A jornalista Mônica Salgado, que foi jurada no Festival de Cannes no ano passado, fala que as lives têm lhe ajudado a manter a mente ativa e a alimentar sua rede de relacionamentos. “Muita gente boa está com mais tempo livre e, portanto, mais aberta a um convite para um papo. Penso que, de maneira geral, as pessoas estão mais vulneráveis e, portanto, mais abertas, com menos defesas. E isso é bom: na nossa vida diária o que mais encontramos são pessoas armadas, sem tempo e sem paciência. Acredito que a pandemia suavizou, amoleceu um pouco nosso interior. Neste contexto, é possível que relações iniciadas ou fortalecidas neste momento possam gerar laços duradouros, embora talvez seja cedo pra dizer”, diz.
Para ela, resolver tudo de maneira remota exige mais objetividade, pois é mais difícil segurar a atenção. “Acho que as interações virtuais deixam a gente mais atento e focado ao presente. São menos distrações externas”. No pós-Covid-19, diz, haverá necessidade de maior cuidado nos contatos pessoais, pois estaremos todos mais “irritados, descapitalizados e machucados”.

Negócios

Vanessa Delgado, vice-presidente sênior de desenvolvimento de negócios da MetaX Brasil, lançou a empresa de publicidade em TVs conectadas no Brasil há algumas semanas, bem em meio à pandemia. “O acolhimento entre nós profissionais, que passamos pelos mesmos desafios neste momento, promove a troca de experiências e a acessibilidade, mesmo que virtual. Estamos solidários e em uma luta diária para cumprir todos os nossos compromissos e manter o mercado ativo. Somos um setor criativo e já enfrentamos outras crises, mesmo que não dessa natureza. Também conhecemos mudanças de comportamento, novas tendências, novas mídias, e temos o desafio de nos reinventar sempre. Não é mais o ‘business as usual’, mas os negócios continuam. E um bom networking, neste momento, vale mais ainda”, reflete. Uma das estratégias para lançar a empresa foi focar em levar conhecimento para o mercado, além de participação em webinars, pesquisas e whitepapers. “Na parte comercial, estamos ajustando nossas propostas e nossos posicionamentos. Mesmo assim, ainda acredito na importância das relações presenciais, das apresentações para os clientes e algumas reuniões. Formas de interação pessoal podem diminuir de frequência, mas não vejo a hora de estar presencialmente com os meus clientes, muitos deles amigos do mercado, ver todos bem e continuar o jogo”, completa a executiva.

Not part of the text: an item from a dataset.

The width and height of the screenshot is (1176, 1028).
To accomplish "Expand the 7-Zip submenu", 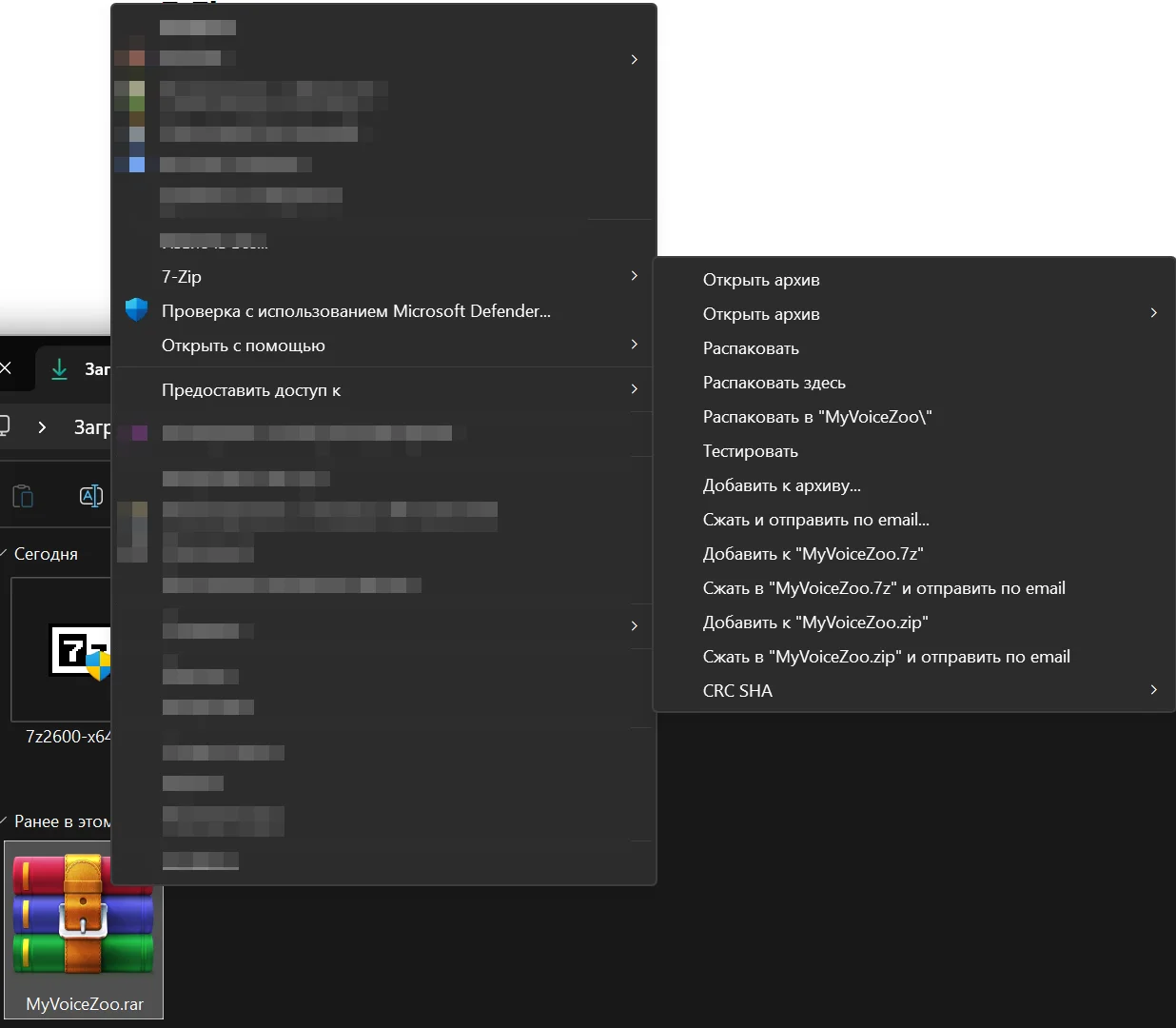I will coord(634,276).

Já Érica De Seta, produtora-executiva da Tesis, fala que a adaptação ao novo jeito de fazer relacionamento ocorreu em meio a projetos já em desenvolvimento. “Hoje, a maior parte dos contatos é feita pelo WhatsApp e e-mail. As pessoas já estão preocupadas e ansiosas com todas as mudanças fora de hora, as funções caseiras e as emoções dos familiares mais próximos para gerenciar. Então só ‘apareci’ para os profissionais que eu poderia ser significativa ou ajudar em alguma coisa, seja com uma ideia, com uma nova informação ou tendência que obtive durante uma leitura, ou disponibilizando nossa capacidade de produção mesmo”, diz. “A dinâmica mudou, mas o básico, que é a confiança e o relacionamento de muitos anos de trabalhos juntos, foi preservado”, completa.

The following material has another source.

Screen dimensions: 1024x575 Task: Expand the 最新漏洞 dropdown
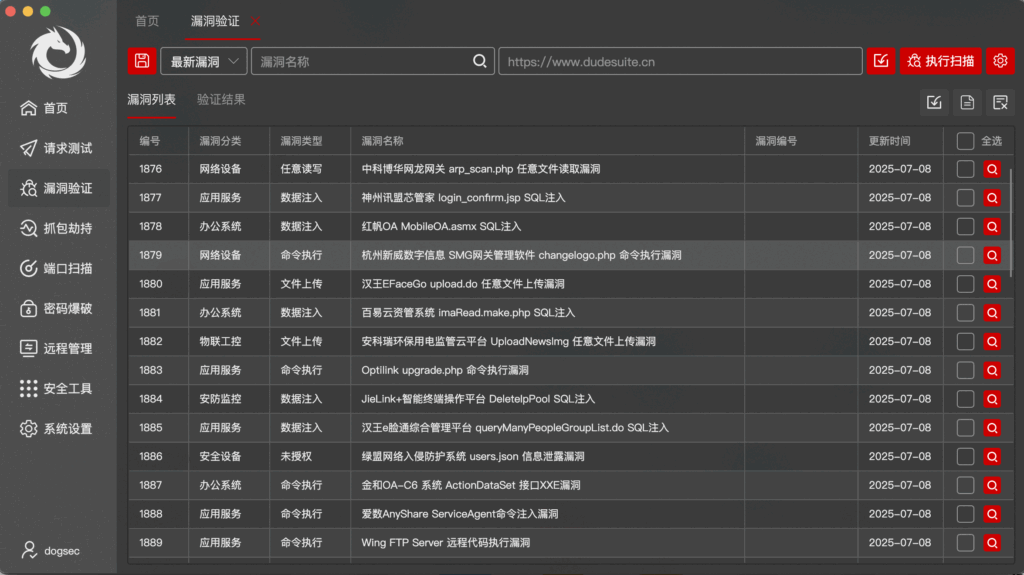pyautogui.click(x=203, y=61)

Para vendas ou prospecção, o tête-à-tête é ainda a melhor ferramenta, na opinião da profissional. “O olho no olho, a comunicação corporal e o approach que existe num papo ‘ao vivo’ ainda não foram superados pela tecnologia no Brasil. Fora daqui, o call com chamada de vídeo sempre funcionou muitíssimo bem e assim continuará. Talvez passemos a adotar aqui mais essas chamadas de vídeos pra reuniões, o que, aqui em São Paulo, significa uma economia formidável de tempo e desgaste no trânsito. Vimos que o trabalho funciona muito bem dessa forma. Sinto-me também cada vez mais confortável nessa prospecção virtual”, encerra.